Strachan repeatedly cites a few prominent milestones to chart the azimuth of strategic development: the philosophical works on strategy in the mid-19th century, the emergence of different technologies during the inter-war period, the shift in strategic thought toward nuclear deterrence during the Cold War, and then the post-Vietnam development of flawed doctrines which culminated in the 1991 Gulf War. He contends that nuclear weapons corroded the definitions of what strategy is and what it does. Forced to legitimize itself and feeling compelled to explain the failures of Vietnam, American military leadership took advantage of these emergent ambiguities to create the operational regime of warfare and new philosophical boundaries in civil-military relations. Allied militaries and NATO adopted the same theories by proxy. This progression culminated in the overwhelming victory of the 1991 Gulf War, thus reinforcing faith in ideas that ultimately led to the utter failure to develop anything resembling a strategy during the wars in Afghanistan and Iraq.

Whether finding flaws with Huntington’s Clausewitzian interpretations supporting his assertions of how democracies should control their armed forces in The Soldier and the State or describing the modern idea of "the strategic Corporal" as "absurd," Strachan pulls no punches as he realigns contemporary extrapolations with the Prussian theorist’s original meaning. His objective is not to discredit any individual, but rather to expose the faulty theoretical foundations on which they and many others have constructed their ideas. This is where Strachan is at his best, using his deep knowledge of Clausewitz’s life and other writings to renew our understanding of On War such that we may learn from history’s mistakes and successes.
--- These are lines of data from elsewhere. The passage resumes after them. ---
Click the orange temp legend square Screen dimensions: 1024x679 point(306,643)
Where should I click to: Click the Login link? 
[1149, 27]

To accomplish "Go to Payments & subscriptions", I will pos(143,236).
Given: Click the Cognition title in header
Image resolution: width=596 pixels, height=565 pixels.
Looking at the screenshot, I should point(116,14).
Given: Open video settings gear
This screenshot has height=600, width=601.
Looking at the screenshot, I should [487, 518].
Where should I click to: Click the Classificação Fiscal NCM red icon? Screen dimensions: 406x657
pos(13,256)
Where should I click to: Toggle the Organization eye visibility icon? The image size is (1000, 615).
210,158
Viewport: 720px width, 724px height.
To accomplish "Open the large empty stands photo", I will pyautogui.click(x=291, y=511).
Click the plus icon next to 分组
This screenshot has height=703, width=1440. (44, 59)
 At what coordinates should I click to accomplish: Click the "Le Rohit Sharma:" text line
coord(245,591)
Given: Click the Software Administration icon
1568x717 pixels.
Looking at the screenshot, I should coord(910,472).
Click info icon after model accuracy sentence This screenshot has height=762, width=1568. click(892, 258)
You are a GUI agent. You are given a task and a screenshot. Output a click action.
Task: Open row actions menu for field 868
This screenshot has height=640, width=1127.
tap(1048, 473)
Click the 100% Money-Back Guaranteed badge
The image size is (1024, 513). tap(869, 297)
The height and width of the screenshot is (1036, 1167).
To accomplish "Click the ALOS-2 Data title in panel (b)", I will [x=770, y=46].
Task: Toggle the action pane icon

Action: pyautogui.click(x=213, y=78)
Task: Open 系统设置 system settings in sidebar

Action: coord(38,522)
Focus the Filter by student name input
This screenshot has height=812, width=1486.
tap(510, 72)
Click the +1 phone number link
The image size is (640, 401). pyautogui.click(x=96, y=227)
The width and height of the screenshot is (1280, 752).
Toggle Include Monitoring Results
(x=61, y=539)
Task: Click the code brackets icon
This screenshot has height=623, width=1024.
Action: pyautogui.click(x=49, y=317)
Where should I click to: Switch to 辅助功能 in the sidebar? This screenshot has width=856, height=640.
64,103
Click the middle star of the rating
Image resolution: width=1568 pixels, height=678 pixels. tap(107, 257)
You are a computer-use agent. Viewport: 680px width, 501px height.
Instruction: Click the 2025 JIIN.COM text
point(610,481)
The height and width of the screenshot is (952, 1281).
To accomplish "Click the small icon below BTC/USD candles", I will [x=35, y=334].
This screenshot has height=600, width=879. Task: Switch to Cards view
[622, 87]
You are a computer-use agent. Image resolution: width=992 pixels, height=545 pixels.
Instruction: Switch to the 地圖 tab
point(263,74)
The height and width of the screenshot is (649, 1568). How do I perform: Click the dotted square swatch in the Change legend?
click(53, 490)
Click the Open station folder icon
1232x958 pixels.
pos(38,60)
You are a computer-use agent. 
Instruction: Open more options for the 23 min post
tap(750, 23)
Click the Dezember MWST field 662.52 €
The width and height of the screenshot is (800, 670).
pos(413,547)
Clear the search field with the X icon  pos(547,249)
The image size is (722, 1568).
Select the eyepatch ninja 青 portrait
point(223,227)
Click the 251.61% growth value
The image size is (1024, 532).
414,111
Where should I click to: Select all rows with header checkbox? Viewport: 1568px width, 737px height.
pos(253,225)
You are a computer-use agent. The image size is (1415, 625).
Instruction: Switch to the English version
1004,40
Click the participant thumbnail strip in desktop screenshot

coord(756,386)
For all of this, Strachan’s own admitted fondness for World War I history is perhaps the sole weakness of The Direction of War. While many of the issues he tackles refer to strategic developments in the last 60 years, he spends what seems a disproportionate amount of time on writings and wars from the early 20th century. Curiously, as much influence on current affairs as he attributes to the Cold War and Vietnam, he scarcely discusses advancements in (or detriments to) strategic thought during those periods. Instead of investigating them the same way as the interwar or post-9/11 periods — as eras during which aspects of strategic thought evolved — The Direction of War treats them as epochal moments of change. Similarly, while the claim that the American military was wrong to embrace maneuver warfare after 1991 appears indisputable in the context of its post 9/11 conflicts, Strachan neither qualifies nor criticizes the strategies employed in the U.S. invasions of Grenada or Panama, leaving it open-ended whether the American military was as wrong as he argues it was. Nor does he provide any historical comparison of American employment of the mujihadeen against the Soviets to what he characterizes as current American strategies to utilize indigenous security forces as "proxies" to fight insurgencies. His arguments are no less historically sound, but the work would benefit from a more even application of historical reference, rather than placing so much reliance on J.F.C. Fuller, Basil Liddell Hart, and the British Army’s 1909 manual on Field Service Regulations and Operations to carry its arguments.

These are minor nitpicks in the context of the greater work. The serious student of military affairs will indulge and perhaps even appreciate Strachan’s decision to sacrifice historical breadth for theoretical depth. His insistence on Clausewitzian exactitude produces a uniquely incisive assessment of key moments in America’s 21st century wars that may be particularly valuable to American leadership as it leaves them behind.

This book’s ultimate lesson is that the current state of strategy and policy, both of the United States and its allies, is without direction. It is difficult to know where to go without comprehending where you’ve been. Strachan has illuminated the road behind us using the clarity of an academic, without any political or institutional bias refracting the beam.